Ich habe auf meiner Seite zwei select Felder. Nun möchte das wenn man bei der ersten etwas auswählt die sichtbaren Einträge der jeweils anderen einschränken so wie das zb bei momentan bei ebay der Fall ist wenn man einen Artikel einstellt. Ich kann aber auch noch ein Beispiel geben:
Das erst select Feld enthält die Optionen:
1.) Autos 
2.) Musik
Das zweite:
1.) Gitarren
2.) Klaviere
3.)Porsche

wenn man nun im ersten Feld Musik auswählt soll im zweiten nur noch Gitarren und Klaviere sichtbar sein, und wenn man auf Autos geht nur noch Porsche.

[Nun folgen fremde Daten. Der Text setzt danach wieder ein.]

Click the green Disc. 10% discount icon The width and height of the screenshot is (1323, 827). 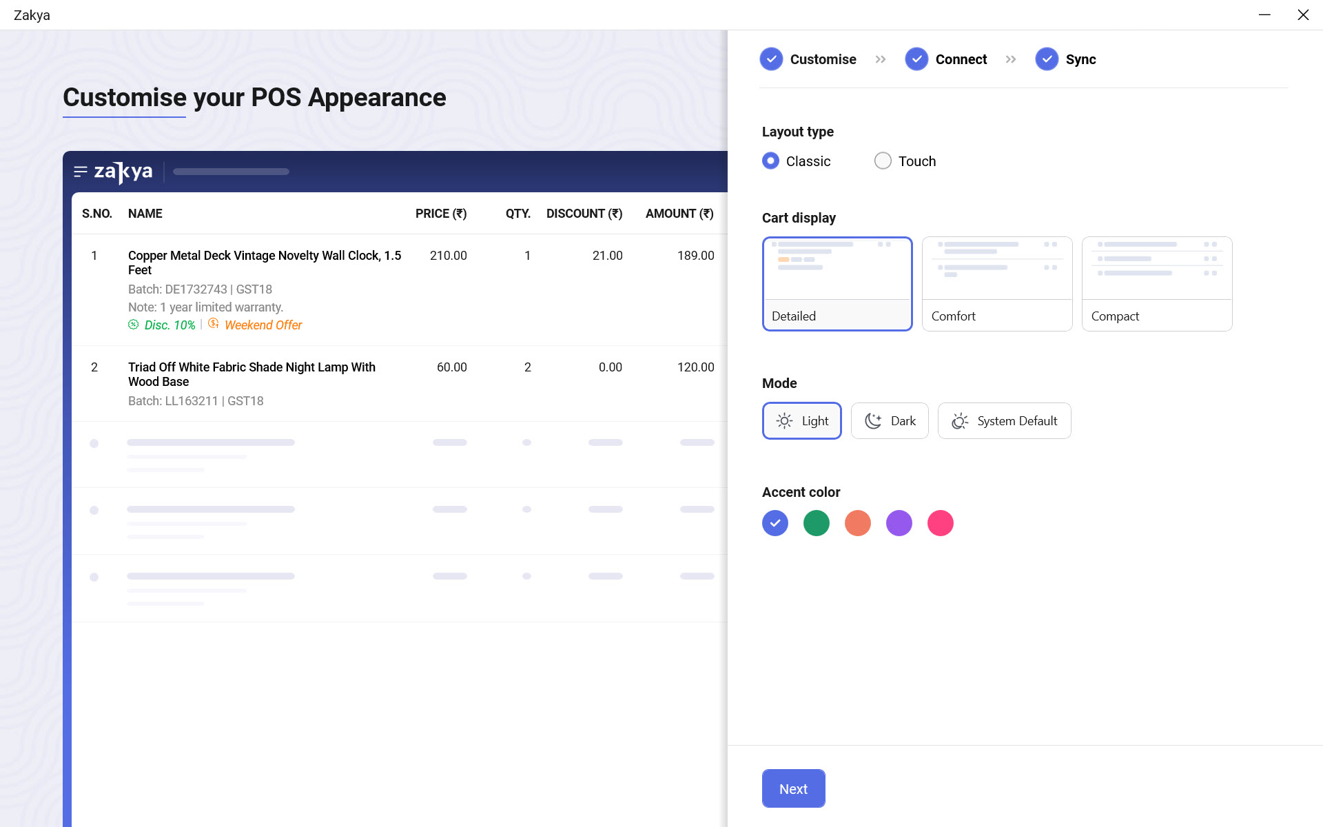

Wie kann ich sowas mit Java Skript machen?


----------



## Sanic (24. Oktober 2004)

Das würde mich auch brennend interessieren!
Gibt es dafür überhaupt eine JS - Lösung ? 
Ich hoffe doch


----------



## Quaese (25. Oktober 2004)

Hi,

ein Konstrukt mit einem mehrdimensionalen, assoziativen Array sollte das Problem lösen.
Als Index-Schlüssel des assoziativen Arrays dienen die Values aus den Optionen des
Select-Bereichs. Als Werte werden dem Index die Elemente zugeordnet, die bei Auswahl
im zweiten Select-Bereich angezeigt werden sollen.

Beipiel:

```
<!DOCTYPE html PUBLIC "-//W3C//DTD HTML 4.01//EN"
  "http://www.w3.org/TR/html4/strict.dtd">
<html>
<head>
<title>Dynamische Select-Bereiche</title>
<meta http-equiv="Content-Type" content="text/html; charset=iso-8859-1">
<meta name="author" content="Quaese">
<script language="javascript" type="text/javascript">
<!--
var arrOptions = new Array();

// Alle Elemente in Array aufnehmen   - mit Value aus Index 0 als Schlüssel
arrOptions["optChoose"] = new Array("Geige", "VW", "Klavier", "Horn", "BMW");
// Musik-Elemente in Array aufnehmen  - mit Value aus Index 1 als Schlüssel
arrOptions["optMusik"] = new Array("Geige", "Klavier", "Horn");
// Auto-Elemente in Array aufnehmen   - mit Value aus Index 2 als Schlüssel
arrOptions["optAuto"] = new Array("VW", "BMW");

function setItems(objForm){
    // Items löschen
    objForm.selItems.length = 0;

    // Gewünschte Items durchlaufen
    for(var i=0; i<arrOptions[objForm.selKategorie.value].length; i++){
        // Neue Option erstellen
        objForm.selItems.options[i] = new Option(arrOptions[objForm.selKategorie.value][i], false, true);
        // Value der neuen Option setzen
        objForm.selItems.options[i].value = "opt" + arrOptions[objForm.selKategorie.value][i];
    }
}
  -->
</script>
</head>
<body>
    <form action="" method="" target="">
        <select name="selKategorie" size="1" onchange="setItems(this.form);">
            <option value="optChoose">- wählen -  <!-- Index 0 -->
            <option value="optMusik">Musik        <!-- Index 1 -->
            <option value="optAuto">Auto          <!-- Index 2 -->
        </select>
        <select name="selItems" size="1">
            <option value="optGeige">Geige
            <option value="optVW">VW
            <option value="optKlavier">Klavier
            <option value="optHorn">Horn
            <option value="optBMW">BMW
        </select>
    </form>
</body>
</html>
```
Ich hoffe, das hilft Dir/Euch weiter.

Ciao
Quaese


----------